(Data in this exercise)

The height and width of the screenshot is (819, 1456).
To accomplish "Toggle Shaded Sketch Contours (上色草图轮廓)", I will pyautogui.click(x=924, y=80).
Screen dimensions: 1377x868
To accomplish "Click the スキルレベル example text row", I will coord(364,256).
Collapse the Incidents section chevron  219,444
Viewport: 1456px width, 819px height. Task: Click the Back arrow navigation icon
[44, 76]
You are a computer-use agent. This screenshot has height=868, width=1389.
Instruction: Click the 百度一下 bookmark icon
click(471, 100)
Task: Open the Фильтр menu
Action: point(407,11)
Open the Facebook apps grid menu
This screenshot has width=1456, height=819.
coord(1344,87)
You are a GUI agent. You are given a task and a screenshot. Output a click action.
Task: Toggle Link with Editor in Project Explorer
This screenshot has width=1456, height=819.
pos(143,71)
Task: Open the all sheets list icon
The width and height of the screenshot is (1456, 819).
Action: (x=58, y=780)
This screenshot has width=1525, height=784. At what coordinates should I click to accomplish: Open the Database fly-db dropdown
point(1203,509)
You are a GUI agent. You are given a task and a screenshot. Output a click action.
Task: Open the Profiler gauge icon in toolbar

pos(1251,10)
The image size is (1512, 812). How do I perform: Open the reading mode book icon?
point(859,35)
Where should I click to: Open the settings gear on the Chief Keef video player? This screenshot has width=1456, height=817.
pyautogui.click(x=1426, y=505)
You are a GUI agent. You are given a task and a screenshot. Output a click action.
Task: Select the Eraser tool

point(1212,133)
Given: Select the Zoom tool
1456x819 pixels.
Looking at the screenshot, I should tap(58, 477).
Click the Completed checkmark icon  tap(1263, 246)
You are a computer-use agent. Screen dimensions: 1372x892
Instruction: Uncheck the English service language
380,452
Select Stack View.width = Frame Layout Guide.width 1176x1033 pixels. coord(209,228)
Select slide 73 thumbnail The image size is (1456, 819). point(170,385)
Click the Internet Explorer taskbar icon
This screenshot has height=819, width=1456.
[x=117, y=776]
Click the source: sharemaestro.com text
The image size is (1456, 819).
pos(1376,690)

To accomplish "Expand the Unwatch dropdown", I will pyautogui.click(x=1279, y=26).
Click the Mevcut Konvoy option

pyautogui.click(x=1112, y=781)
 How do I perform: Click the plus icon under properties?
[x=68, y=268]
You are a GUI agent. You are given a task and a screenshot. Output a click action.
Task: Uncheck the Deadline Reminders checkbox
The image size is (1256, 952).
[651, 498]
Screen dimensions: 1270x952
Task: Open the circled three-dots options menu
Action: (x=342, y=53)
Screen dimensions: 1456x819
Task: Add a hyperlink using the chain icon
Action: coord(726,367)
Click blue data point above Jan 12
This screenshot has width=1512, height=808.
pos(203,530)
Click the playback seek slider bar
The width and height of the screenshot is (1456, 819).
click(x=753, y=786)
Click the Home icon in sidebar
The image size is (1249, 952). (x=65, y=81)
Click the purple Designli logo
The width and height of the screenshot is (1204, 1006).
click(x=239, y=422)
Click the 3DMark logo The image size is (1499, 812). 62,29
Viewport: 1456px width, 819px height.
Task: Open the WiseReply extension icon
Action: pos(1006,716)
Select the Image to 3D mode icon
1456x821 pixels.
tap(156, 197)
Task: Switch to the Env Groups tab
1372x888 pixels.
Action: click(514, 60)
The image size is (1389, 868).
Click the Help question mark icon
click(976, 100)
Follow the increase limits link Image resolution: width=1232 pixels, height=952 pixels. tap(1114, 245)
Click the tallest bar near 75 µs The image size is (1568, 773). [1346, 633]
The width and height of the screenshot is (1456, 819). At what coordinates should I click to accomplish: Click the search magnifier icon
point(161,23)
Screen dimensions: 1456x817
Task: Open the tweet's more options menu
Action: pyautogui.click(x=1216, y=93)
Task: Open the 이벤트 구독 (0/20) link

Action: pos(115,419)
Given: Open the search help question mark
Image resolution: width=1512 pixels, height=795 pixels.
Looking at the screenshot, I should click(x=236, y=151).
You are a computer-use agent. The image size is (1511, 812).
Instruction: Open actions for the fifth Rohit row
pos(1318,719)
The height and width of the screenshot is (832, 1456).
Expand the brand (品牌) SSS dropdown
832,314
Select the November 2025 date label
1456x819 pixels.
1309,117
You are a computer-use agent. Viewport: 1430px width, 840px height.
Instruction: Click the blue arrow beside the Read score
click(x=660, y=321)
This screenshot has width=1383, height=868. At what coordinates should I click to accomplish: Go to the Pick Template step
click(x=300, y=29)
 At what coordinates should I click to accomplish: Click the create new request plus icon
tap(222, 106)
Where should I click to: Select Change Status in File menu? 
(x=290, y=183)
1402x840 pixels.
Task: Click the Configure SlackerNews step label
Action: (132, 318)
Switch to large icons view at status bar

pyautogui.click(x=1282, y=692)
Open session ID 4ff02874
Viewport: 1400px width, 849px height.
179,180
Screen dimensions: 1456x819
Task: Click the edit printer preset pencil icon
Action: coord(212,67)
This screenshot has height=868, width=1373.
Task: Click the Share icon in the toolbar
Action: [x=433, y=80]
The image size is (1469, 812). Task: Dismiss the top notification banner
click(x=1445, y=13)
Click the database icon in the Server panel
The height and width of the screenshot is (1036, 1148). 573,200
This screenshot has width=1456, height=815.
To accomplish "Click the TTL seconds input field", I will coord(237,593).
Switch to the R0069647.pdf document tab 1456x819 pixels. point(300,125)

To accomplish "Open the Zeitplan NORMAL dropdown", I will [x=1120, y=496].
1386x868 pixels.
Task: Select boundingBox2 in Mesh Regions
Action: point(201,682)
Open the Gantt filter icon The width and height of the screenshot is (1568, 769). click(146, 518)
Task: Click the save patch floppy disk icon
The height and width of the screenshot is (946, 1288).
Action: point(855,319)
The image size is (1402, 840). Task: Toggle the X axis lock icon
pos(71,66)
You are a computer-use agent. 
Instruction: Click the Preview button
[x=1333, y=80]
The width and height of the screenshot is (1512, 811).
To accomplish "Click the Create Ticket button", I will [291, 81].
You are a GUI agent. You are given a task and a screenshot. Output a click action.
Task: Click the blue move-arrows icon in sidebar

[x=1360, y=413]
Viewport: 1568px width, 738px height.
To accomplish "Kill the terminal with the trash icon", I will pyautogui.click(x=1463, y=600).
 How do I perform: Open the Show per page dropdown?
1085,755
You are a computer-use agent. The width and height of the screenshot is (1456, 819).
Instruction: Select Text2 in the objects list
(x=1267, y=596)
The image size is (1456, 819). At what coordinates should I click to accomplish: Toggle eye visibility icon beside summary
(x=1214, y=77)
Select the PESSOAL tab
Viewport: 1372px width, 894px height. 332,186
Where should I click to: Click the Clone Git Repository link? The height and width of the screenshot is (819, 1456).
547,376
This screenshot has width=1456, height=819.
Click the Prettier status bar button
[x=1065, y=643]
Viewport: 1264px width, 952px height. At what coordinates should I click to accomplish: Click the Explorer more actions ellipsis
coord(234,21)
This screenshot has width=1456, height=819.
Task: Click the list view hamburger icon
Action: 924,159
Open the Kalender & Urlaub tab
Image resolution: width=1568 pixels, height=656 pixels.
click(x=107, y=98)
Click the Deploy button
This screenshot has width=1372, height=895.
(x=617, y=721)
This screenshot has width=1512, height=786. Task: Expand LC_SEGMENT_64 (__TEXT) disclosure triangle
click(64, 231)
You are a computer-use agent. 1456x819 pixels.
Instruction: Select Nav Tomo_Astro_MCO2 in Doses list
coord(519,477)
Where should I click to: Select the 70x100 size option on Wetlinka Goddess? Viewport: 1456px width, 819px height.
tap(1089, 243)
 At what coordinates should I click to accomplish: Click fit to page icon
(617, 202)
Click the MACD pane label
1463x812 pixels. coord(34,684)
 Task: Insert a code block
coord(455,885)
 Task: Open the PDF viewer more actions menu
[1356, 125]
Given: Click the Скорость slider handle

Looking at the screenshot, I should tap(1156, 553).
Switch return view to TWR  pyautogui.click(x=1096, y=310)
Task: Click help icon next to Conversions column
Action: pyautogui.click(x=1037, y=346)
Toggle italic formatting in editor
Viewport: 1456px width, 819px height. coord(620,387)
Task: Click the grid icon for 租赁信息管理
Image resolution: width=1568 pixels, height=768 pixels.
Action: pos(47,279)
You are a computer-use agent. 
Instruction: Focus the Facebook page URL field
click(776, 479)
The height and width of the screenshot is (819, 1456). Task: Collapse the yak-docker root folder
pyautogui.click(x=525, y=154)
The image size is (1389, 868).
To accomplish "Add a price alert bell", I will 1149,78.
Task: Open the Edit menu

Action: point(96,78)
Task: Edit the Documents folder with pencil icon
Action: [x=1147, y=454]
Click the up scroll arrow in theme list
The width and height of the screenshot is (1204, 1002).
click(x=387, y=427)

(End Data in this exercise)

Instructions to follow:
Your answer should consist only of the lines from the one that holds "Click the up scroll arrow in theme list" to the end of the entries above, both ends included, each repeated exactly.

Written reply:
Click the up scroll arrow in theme list
The width and height of the screenshot is (1204, 1002).
click(x=387, y=427)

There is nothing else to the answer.